▸ **What the task requires**
All of the material must be duplicated exactly, line by line.
==*==
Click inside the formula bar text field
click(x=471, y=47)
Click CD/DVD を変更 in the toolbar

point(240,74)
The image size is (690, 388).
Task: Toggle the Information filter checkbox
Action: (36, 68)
==*==
▸ **Written response**
Click inside the formula bar text field
click(x=471, y=47)
Click CD/DVD を変更 in the toolbar

point(240,74)
The image size is (690, 388).
Task: Toggle the Information filter checkbox
Action: (36, 68)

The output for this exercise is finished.